→ What the task requires
Rewrite the records below with every "Instruction" changed to "Command" and nothing else altered.

→ The records
** START **
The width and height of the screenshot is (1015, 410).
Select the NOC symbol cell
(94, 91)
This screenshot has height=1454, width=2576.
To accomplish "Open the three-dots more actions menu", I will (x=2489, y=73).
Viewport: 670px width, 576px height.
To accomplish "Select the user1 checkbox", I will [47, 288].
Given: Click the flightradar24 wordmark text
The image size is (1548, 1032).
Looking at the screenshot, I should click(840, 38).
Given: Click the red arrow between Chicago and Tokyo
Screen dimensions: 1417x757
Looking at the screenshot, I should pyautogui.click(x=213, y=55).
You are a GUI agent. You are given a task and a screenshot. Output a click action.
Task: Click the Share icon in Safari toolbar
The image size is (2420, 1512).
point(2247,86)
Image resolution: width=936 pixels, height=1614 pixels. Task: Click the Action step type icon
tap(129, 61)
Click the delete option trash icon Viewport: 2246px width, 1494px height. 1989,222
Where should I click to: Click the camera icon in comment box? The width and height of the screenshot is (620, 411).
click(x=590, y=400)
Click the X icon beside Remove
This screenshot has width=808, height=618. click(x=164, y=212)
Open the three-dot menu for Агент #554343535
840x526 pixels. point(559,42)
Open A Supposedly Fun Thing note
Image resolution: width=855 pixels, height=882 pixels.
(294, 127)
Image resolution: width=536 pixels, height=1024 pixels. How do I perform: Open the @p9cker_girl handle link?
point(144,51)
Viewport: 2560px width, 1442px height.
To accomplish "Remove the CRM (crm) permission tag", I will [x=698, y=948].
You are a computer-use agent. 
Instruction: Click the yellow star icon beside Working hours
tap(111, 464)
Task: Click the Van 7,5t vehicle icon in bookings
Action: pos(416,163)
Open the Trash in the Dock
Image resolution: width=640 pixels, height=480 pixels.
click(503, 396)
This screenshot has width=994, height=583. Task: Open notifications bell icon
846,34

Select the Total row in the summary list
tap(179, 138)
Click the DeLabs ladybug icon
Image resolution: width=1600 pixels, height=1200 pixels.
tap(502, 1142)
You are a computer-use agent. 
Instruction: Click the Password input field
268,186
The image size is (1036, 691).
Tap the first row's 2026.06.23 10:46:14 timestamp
** END **
→ Complete output
The width and height of the screenshot is (1015, 410).
Select the NOC symbol cell
(94, 91)
This screenshot has height=1454, width=2576.
To accomplish "Open the three-dots more actions menu", I will (x=2489, y=73).
Viewport: 670px width, 576px height.
To accomplish "Select the user1 checkbox", I will [47, 288].
Given: Click the flightradar24 wordmark text
The image size is (1548, 1032).
Looking at the screenshot, I should click(840, 38).
Given: Click the red arrow between Chicago and Tokyo
Screen dimensions: 1417x757
Looking at the screenshot, I should pyautogui.click(x=213, y=55).
You are a GUI agent. You are given a task and a screenshot. Output a click action.
Task: Click the Share icon in Safari toolbar
The image size is (2420, 1512).
point(2247,86)
Image resolution: width=936 pixels, height=1614 pixels. Task: Click the Action step type icon
tap(129, 61)
Click the delete option trash icon Viewport: 2246px width, 1494px height. 1989,222
Where should I click to: Click the camera icon in comment box? The width and height of the screenshot is (620, 411).
click(x=590, y=400)
Click the X icon beside Remove
This screenshot has width=808, height=618. click(x=164, y=212)
Open the three-dot menu for Агент #554343535
840x526 pixels. point(559,42)
Open A Supposedly Fun Thing note
Image resolution: width=855 pixels, height=882 pixels.
(294, 127)
Image resolution: width=536 pixels, height=1024 pixels. How do I perform: Open the @p9cker_girl handle link?
point(144,51)
Viewport: 2560px width, 1442px height.
To accomplish "Remove the CRM (crm) permission tag", I will [x=698, y=948].
You are a computer-use agent. 
Command: Click the yellow star icon beside Working hours
tap(111, 464)
Task: Click the Van 7,5t vehicle icon in bookings
Action: pos(416,163)
Open the Trash in the Dock
Image resolution: width=640 pixels, height=480 pixels.
click(503, 396)
This screenshot has width=994, height=583. Task: Open notifications bell icon
846,34

Select the Total row in the summary list
tap(179, 138)
Click the DeLabs ladybug icon
Image resolution: width=1600 pixels, height=1200 pixels.
tap(502, 1142)
You are a computer-use agent. 
Command: Click the Password input field
268,186
The image size is (1036, 691).
Tap the first row's 2026.06.23 10:46:14 timestamp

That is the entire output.